Tuesday, May 19th, 2009When you find an error in your process or system, you should do an analysis of the reason you made that error. Many times, you may find out that the reason that an error was made is that you don’t have a process - or that the process wasn’t followed (but that’ll be another post…)
So, if you don’t have a process - design one!
HOW do you design a process? Easy peasy - map the process out. How do you map a process? Write down the steps that need to be done in order, try following those steps, then refine it until you’ve got it where you want it.
Here’s an example: we rent our Texas beach house out on VRBO and HomeAway. During this time of year, we get a LOT of requests for summer rentals. The big risk is to rent the place twice for the same night(s) - double booking, so we want to make sure that we have a process in place. Sure enough, we didn’t have our process in place, and ended up with a double booking this year; luckily, we caught it within an hour of accepting the second booking, so only had to apologize profusely and refund the deposit. [It would've been MUCH worse if both families had shown up at the beach place expecting to stay for a week!]
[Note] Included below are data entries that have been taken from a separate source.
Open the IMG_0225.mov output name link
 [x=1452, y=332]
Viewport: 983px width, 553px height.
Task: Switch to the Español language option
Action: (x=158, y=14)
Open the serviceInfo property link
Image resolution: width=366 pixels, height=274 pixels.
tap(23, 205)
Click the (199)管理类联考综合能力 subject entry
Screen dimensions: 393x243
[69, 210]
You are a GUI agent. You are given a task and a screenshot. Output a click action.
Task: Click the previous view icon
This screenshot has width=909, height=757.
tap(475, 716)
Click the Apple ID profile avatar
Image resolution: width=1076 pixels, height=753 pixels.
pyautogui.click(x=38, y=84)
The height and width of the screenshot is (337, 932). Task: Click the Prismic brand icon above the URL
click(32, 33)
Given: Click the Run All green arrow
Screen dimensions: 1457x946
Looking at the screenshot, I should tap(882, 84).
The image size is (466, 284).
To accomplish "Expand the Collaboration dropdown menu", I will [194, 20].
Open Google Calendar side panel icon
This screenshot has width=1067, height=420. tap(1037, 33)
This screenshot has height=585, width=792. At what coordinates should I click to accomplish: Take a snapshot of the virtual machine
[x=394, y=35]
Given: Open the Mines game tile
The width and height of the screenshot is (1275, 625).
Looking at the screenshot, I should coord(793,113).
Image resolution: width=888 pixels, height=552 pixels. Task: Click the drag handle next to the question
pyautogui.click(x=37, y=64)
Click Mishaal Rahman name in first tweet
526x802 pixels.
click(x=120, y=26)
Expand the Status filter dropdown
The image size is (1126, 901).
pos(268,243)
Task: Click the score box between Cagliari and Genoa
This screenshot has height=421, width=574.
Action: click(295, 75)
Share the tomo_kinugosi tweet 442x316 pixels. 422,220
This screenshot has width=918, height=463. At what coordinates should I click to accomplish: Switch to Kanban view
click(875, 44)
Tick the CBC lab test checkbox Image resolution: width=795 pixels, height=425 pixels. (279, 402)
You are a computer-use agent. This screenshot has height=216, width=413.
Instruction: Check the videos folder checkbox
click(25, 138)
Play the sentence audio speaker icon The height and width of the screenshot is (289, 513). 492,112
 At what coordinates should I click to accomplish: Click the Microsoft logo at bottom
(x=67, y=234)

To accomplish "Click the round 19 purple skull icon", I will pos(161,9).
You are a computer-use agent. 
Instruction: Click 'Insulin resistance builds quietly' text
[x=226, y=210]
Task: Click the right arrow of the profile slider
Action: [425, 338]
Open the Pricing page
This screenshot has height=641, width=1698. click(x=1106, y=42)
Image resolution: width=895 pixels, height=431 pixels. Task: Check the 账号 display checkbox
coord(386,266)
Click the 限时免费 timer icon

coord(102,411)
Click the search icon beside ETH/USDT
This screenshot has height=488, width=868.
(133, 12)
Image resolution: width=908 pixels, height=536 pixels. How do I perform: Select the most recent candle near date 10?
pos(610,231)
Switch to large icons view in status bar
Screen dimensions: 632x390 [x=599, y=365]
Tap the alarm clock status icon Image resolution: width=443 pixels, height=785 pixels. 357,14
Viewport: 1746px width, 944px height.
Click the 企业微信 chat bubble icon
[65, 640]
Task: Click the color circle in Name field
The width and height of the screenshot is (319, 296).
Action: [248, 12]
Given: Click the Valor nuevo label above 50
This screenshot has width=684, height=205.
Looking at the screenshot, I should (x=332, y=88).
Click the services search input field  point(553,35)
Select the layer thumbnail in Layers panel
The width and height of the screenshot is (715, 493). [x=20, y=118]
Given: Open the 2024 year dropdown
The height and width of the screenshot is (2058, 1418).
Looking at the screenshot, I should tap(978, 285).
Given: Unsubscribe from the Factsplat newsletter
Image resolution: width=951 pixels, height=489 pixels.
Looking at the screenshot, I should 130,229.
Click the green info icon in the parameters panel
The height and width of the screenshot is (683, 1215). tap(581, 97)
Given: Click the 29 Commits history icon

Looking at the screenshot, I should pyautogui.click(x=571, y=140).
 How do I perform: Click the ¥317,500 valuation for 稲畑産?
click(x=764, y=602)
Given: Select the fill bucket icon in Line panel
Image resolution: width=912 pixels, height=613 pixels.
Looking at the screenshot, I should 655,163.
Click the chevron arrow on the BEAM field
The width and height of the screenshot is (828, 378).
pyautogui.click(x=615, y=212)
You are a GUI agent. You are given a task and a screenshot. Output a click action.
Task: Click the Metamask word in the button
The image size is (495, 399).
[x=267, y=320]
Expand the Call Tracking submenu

So the problem remained - we had double booked. How to revise our current process?
- we stopped letting all folks take and make reservations - I am now the linchpin for the reservation process, and although others can check the account and answer queries, I’m the only one who accepts a deposit.
- We track every reservation and deposit on a spreadsheet - and the process has to be followed in order. So, a reservation has to be logged in and the calendar dates have to be blocked out before we deposit the money, as an example - to ensure that money isn’t accepted prior to verifying that the calendar is available. The spreadsheet is sorted by date, so this should ensure that we don’t double-book.
- Our double check for this is to make a copy of the check or credit card deposit, and to file those by dates in a paper backup file. [That's how we found out that we had double booked - the calendar hadn't been updated, but we had a deposit for that week already.]
- Then, and only then, do we let our guests know that they have secured the reservation and continue the process.
We are hopeful that these tweaks will work for us, but are vigilant to identify possible ‘loopholes’ in the process, and plug them up. This is the essence of effective corrective action - monitoring to ensure that the process design is robust enough to prevent recurrence of the problem.